::: Source document

Taylor Hobbs's Blog, page 3
September 5, 2022
Pumpkin Spice and Everything Nice
I’ve been hit hard by August melancholy this week and the singular beauty that briefly encompasses the end of summer and the beginning of fall. It’s such a small window of transition where we all hold our breath and wait, suddenly realizing that those endless summer nights have subtly gotten shorter, and the mornings need a sweatshirt.
Over the past five years, September has marked the start of hurricane season. Fall meant checking the hurricane update every day and knowing in our guts an evacuation was coming. The heat held on as long as possible, remaining well into the 80’s through Halloween some years. Even back before we had the boat, California also liked to skip autumn.
But this window reminds me to pause, instead of pushing forward through each change like I usually do. It isn’t just suspension, however, I am actually being brought back in time. I don’t know if it is because I’m writing my first YA novel, or the temperature drop over Labor Day weekend always meant back to school, but I don’t feel like a 32-year-old mother of two.

::::::

Task to complete: According to the blog post, why did fall mean checking the hurricane update every day? Answer in one to three sentences.

::: Given material

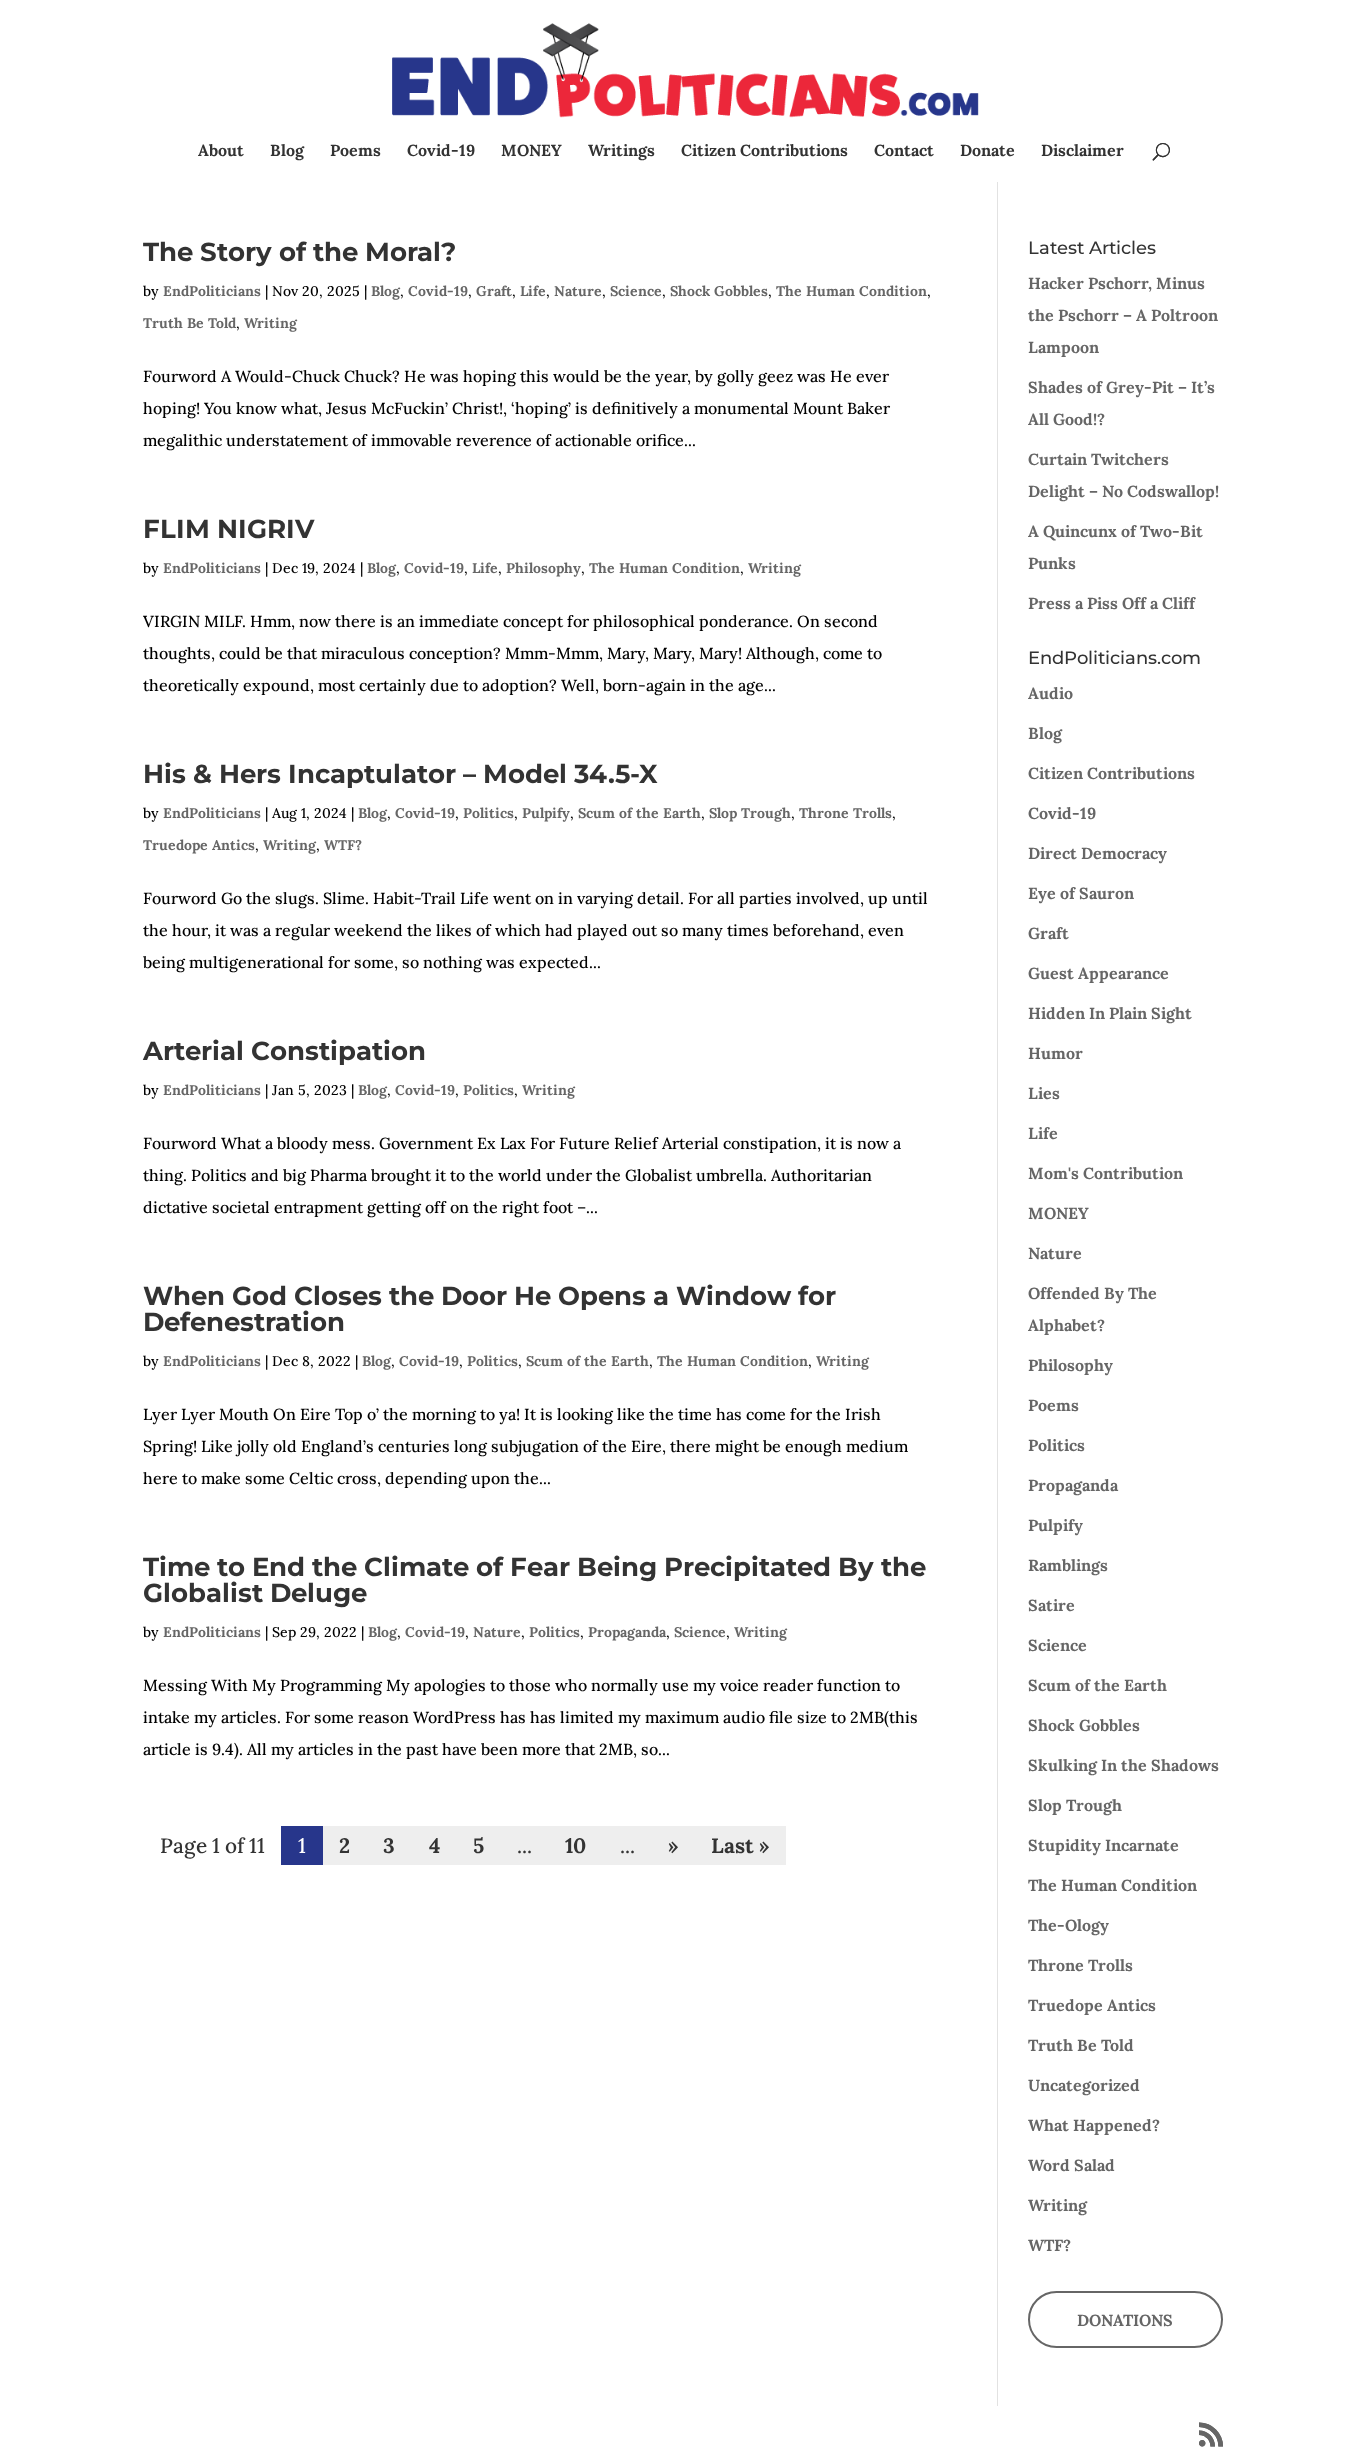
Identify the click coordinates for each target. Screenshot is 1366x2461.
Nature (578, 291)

::::::

Output of the task: For the past five years, September marked the start of hurricane season. So fall meant checking the hurricane update daily, with a gut sense that an evacuation was coming.